(DOCUMENT SEGMENT begins)

Carfilzomib Improves Bone Metabolism in Patients with Advanced Relapsed/Refractory Multiple Myeloma: Results of the CarMMa Study

Cancers (Basel). 2021 Mar 12;13(6):1257. doi: 10.3390/cancers13061257.


Carfilzomib with dexamethasone (Kd) is a well-established regimen for the treatment of relapsed/refractory multiple myeloma (RRMM). There is limited information for the effects of Kd on myeloma-related bone disease. This non-interventional study aimed to assess skeletal-related events (SREs) and bone metabolism in patients with RRMM receiving Kd, in the absence of any bone-targeted agent. Twenty-five patients were enrolled with a median of three prior lines of therapy; 72% of them had evidence of osteolytic bone disease at study entry. During Kd treatment, the rate of new SREs was 28%. Kd produced a clinically relevant (≥30%) decrease in C-telopeptide of collagen type-1 (p = 0.048) and of tartrate-resistant acid phosphatase-5b (p = 0.002) at 2 months. This reduction was at least partially due to the reduction in the osteoclast regulator RANKL/osteoprotegerin ratio, at 2 months (p = 0.026). Regarding bone formation, there was a clinically relevant increase in osteocalcin at 6 months (p = 0.03) and in procollagen type I N-propeptide at 8 months post-Kd initiation. Importantly, these bone metabolism changes were independent of myeloma response to treatment. In conclusion, Kd resulted in a low rate of SREs among RRMM patients, along with an early, sustained and clinically relevant decrease in bone resorption, which was accompanied by an increase in bone formation, independently of myeloma response and in the absence of any bone-targeted agent use.

Keywords: C-telopeptide of collagen type 1 (CTX); bone disease; bone metabolism; carfilzomib; multiple myeloma; nuclear factor kappa-B ligand (RANKL); osteocalcin; procollagen type I N propeptide (PINP); skeletal-related events; tartrate-resistant acid phosphatase-5b (TRACP-5B).

(DOCUMENT SEGMENT ends)

[ASSIGNED TASK 1] According to the CarMMa study abstract, what was the rate of new skeletal-related events during Kd treatment?
[ASSIGNED TASK 2] From the CarMMa study abstract, return everything from "Carfilzomib Improves Bone" down to "12;13(6):1257. doi: 10.3390/cancers13061257.".

(INFORMATION PROVIDED begins)

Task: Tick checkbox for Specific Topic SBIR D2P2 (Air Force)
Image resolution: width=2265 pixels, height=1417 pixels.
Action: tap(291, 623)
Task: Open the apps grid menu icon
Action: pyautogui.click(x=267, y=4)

(INFORMATION PROVIDED ends)

[PROBLEM SOLUTION 1] 28%

[PROBLEM SOLUTION 2]
Carfilzomib Improves Bone Metabolism in Patients with Advanced Relapsed/Refractory Multiple Myeloma: Results of the CarMMa Study

Cancers (Basel). 2021 Mar 12;13(6):1257. doi: 10.3390/cancers13061257.